RECORDS SHOWN >>

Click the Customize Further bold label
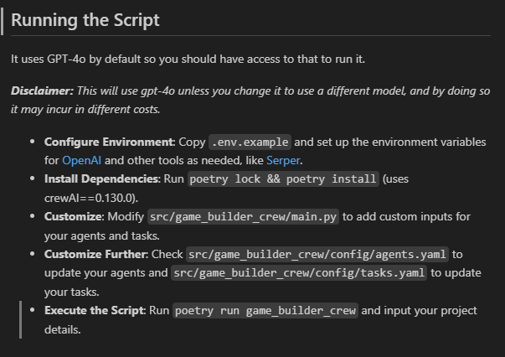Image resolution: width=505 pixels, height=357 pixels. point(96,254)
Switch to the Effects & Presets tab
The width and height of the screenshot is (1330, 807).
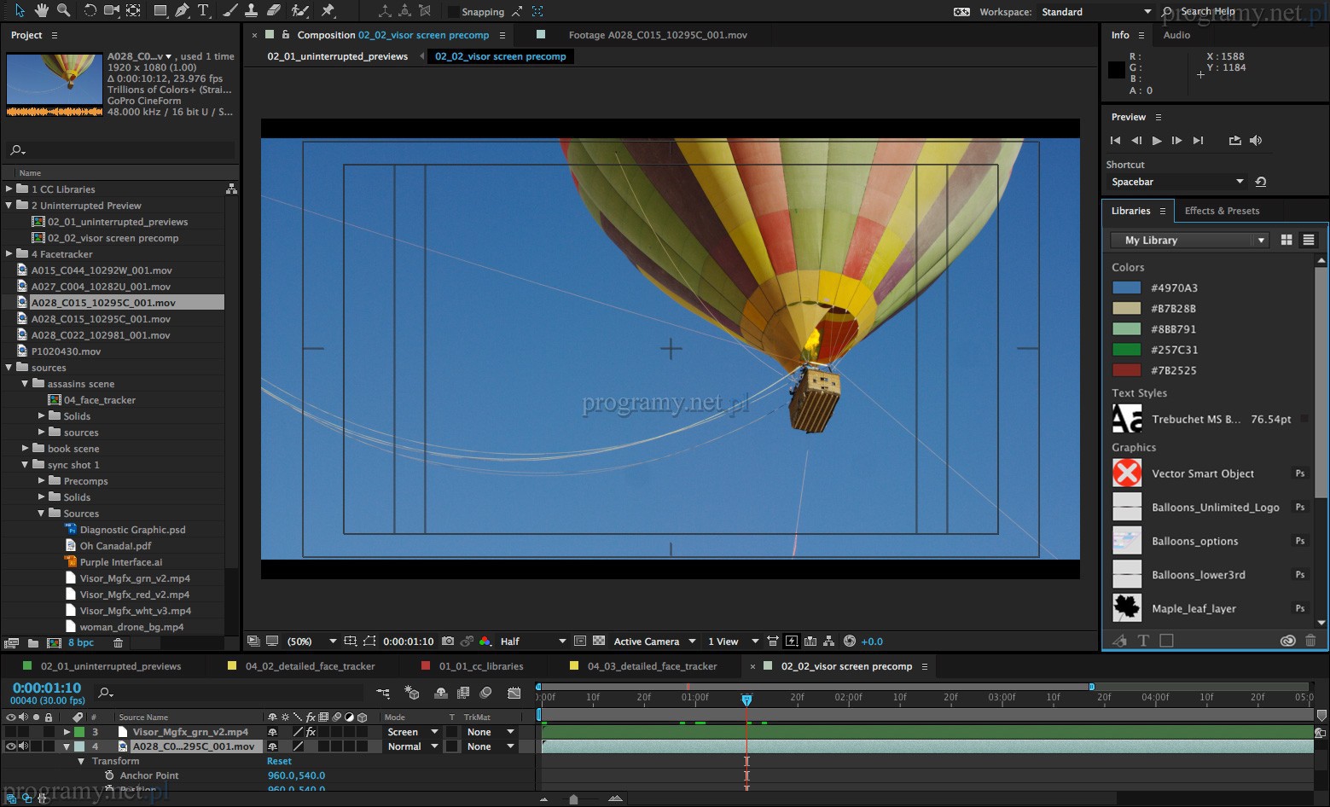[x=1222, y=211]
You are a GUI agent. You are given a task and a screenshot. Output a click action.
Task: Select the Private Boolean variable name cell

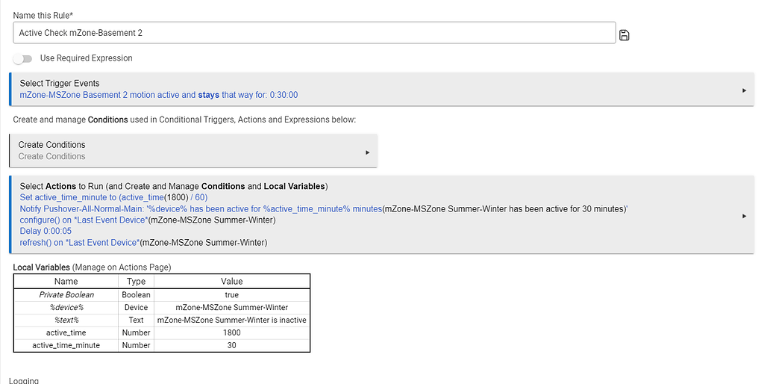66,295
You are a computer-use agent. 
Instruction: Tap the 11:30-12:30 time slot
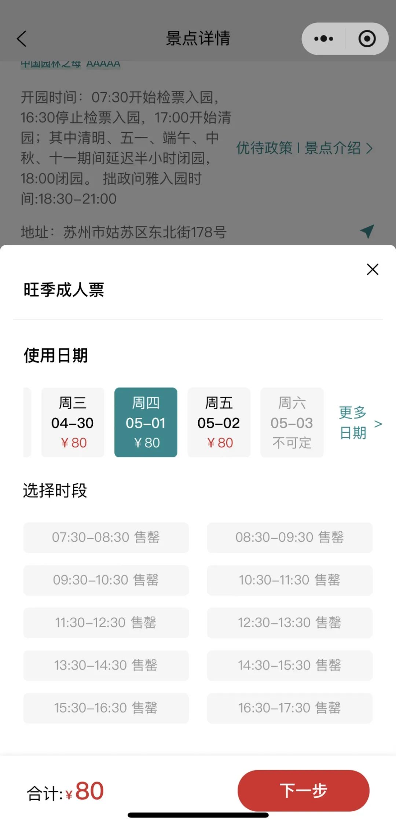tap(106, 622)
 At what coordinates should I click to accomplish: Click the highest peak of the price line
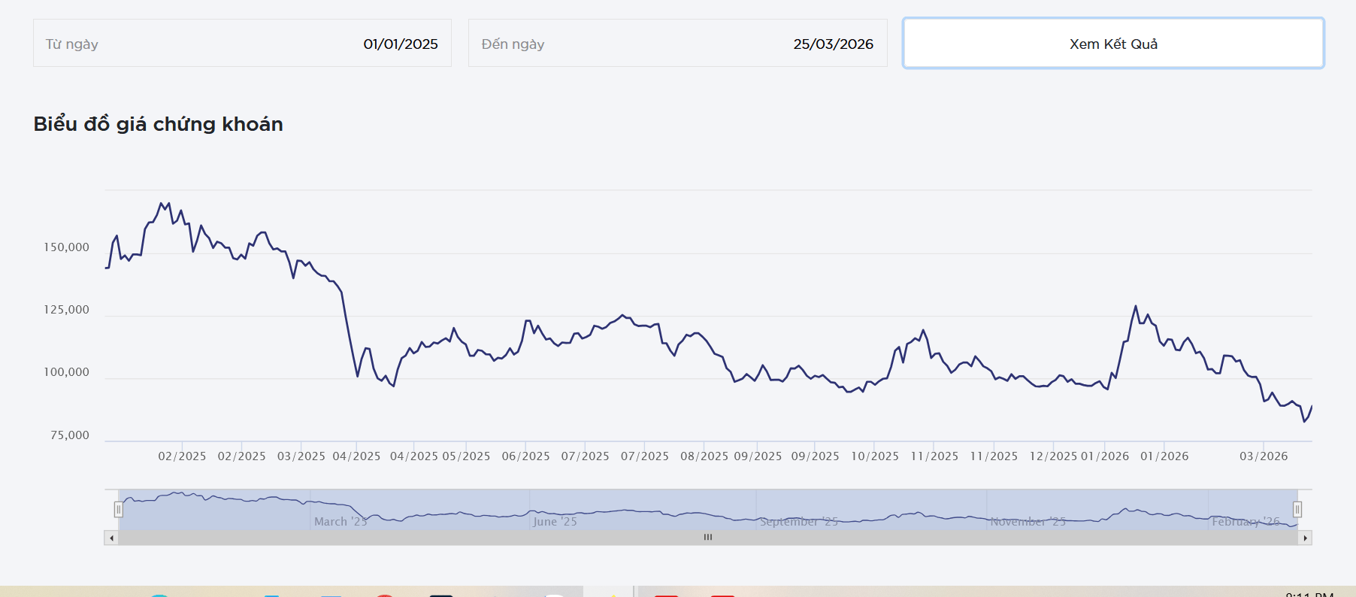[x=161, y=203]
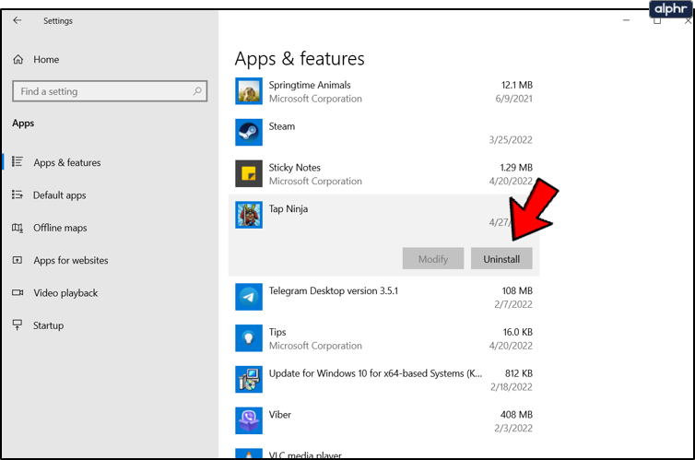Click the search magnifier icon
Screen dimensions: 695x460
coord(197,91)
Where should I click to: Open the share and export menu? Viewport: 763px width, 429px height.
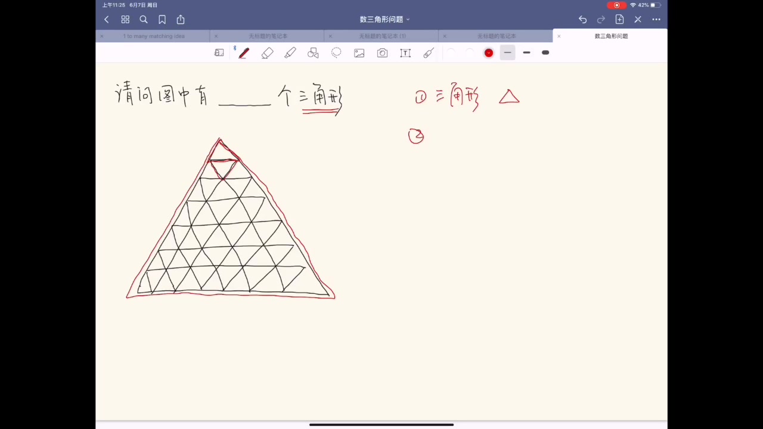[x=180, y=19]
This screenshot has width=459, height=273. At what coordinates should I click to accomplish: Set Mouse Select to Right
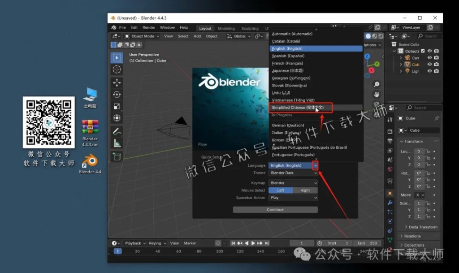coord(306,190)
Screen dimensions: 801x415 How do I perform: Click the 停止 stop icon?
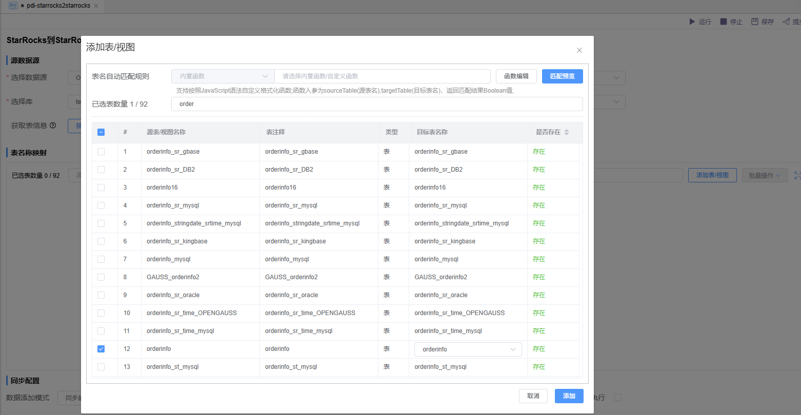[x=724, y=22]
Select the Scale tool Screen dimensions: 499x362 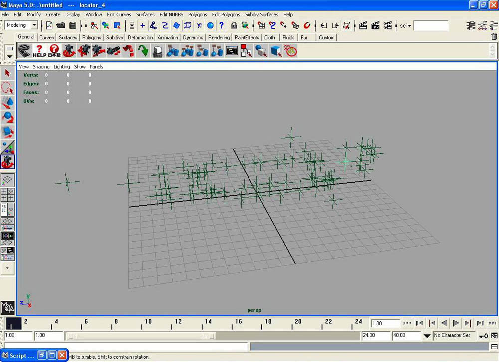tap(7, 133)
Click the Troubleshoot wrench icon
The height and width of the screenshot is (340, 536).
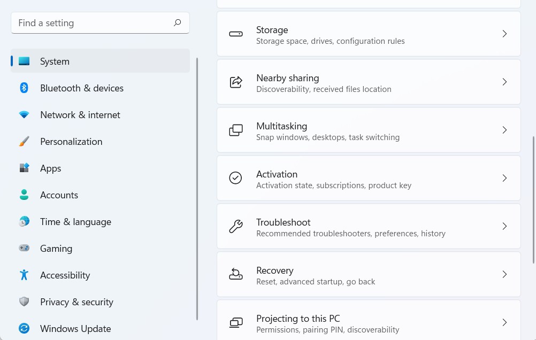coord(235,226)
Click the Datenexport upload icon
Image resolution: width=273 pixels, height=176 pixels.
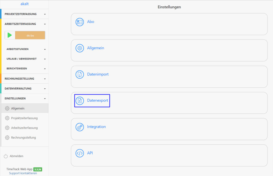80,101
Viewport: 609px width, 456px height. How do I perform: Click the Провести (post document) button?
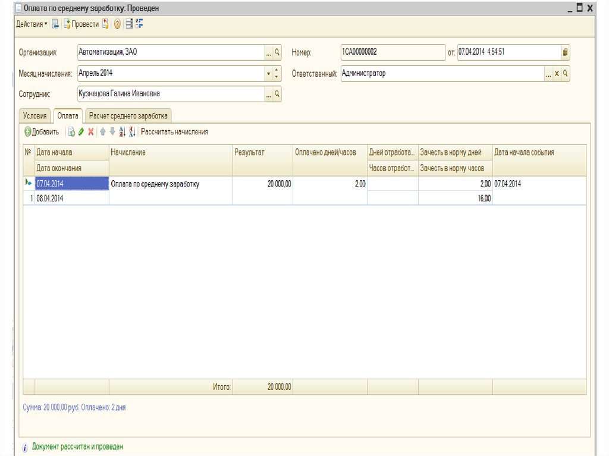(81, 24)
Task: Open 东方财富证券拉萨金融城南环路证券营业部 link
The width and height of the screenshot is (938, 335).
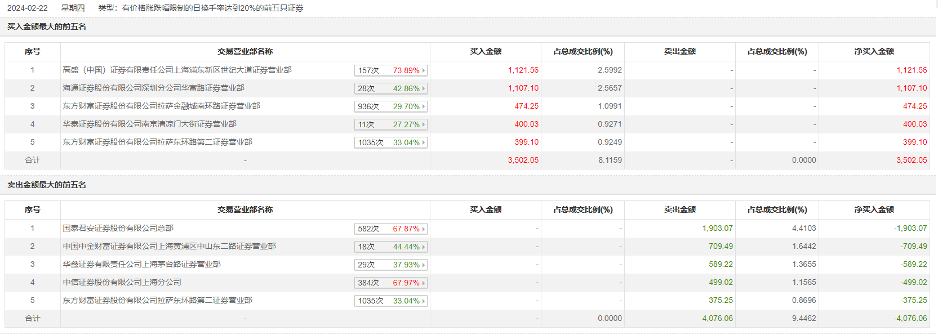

PROBLEM REQUIREMENTS >> Identify the lines of the entries containing the string "agent". Copy each such line.

ANSWER SECTION >>
You are a GUI agent. You are given a task and a screenshot. Output a click action.
You are a computer-use agent. 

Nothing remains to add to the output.